### DIRECTIONS FOR THIS TASK
Pick out the lines below that contain the string "link" and copy them all.

### Records from a data collection
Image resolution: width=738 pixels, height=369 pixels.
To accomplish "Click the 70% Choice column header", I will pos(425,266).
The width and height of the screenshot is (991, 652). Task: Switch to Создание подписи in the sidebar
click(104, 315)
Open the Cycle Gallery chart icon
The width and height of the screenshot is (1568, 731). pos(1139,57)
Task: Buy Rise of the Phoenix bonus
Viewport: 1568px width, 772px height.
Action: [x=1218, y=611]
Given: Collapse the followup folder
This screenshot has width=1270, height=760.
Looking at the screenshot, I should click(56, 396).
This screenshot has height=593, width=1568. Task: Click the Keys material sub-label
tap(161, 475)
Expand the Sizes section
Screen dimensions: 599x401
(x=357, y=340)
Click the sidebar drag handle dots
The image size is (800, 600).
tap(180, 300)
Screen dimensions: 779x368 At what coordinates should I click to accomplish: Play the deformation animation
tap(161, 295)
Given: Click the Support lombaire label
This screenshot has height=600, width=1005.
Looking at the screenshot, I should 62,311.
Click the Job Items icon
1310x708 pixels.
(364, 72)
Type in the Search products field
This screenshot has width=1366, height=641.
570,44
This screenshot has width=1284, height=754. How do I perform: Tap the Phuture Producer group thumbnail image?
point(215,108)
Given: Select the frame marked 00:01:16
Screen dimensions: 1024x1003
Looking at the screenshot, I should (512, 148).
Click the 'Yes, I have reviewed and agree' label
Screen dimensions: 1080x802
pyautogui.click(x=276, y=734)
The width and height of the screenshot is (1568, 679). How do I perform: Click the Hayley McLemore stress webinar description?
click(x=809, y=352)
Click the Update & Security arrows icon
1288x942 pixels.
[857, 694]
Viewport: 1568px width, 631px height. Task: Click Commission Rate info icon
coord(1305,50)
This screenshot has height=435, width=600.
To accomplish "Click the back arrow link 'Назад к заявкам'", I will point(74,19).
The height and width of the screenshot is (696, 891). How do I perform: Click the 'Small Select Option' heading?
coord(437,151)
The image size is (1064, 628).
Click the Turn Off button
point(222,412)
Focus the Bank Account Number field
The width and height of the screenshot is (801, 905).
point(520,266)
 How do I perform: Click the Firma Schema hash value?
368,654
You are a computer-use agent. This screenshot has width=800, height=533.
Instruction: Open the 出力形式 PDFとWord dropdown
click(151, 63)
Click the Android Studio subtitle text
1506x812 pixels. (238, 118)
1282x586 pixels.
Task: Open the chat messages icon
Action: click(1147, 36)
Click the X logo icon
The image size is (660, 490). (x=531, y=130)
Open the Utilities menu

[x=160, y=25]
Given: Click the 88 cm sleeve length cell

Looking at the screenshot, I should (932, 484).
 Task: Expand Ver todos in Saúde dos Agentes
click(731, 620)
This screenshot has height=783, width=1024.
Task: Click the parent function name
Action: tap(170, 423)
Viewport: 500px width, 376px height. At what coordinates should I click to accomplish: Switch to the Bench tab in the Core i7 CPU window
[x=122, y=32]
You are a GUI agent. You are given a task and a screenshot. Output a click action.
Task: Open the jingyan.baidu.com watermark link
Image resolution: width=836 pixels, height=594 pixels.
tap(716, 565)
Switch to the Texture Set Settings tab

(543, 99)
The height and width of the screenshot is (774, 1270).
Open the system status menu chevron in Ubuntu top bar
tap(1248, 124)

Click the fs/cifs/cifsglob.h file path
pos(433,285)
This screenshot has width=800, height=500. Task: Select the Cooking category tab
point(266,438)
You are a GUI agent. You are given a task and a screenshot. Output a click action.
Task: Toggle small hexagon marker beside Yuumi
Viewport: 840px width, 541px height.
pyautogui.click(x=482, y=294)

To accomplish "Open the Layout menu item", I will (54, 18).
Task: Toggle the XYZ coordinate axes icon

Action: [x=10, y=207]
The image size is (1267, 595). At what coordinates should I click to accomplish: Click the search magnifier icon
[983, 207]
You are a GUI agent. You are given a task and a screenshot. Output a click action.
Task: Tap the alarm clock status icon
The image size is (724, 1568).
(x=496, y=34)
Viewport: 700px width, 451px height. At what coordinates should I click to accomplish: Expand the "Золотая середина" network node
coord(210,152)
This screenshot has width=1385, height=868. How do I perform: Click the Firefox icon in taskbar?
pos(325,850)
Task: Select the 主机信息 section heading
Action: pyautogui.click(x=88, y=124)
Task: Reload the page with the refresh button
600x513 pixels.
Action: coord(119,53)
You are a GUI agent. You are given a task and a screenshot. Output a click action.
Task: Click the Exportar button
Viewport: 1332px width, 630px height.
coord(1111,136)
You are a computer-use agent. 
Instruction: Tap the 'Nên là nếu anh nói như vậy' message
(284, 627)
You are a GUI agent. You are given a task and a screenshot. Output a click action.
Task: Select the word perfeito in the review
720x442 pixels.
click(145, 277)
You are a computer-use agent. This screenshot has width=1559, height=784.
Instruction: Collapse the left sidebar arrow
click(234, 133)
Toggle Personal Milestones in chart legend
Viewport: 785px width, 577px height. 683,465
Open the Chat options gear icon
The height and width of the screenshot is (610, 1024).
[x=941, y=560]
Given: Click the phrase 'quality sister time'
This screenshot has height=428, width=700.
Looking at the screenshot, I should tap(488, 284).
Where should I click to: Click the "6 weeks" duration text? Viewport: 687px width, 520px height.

### RESPONSE TO THE EXERCISE
To accomplish "Click the back arrow link 'Назад к заявкам'", I will point(74,19).
Task: Open the jingyan.baidu.com watermark link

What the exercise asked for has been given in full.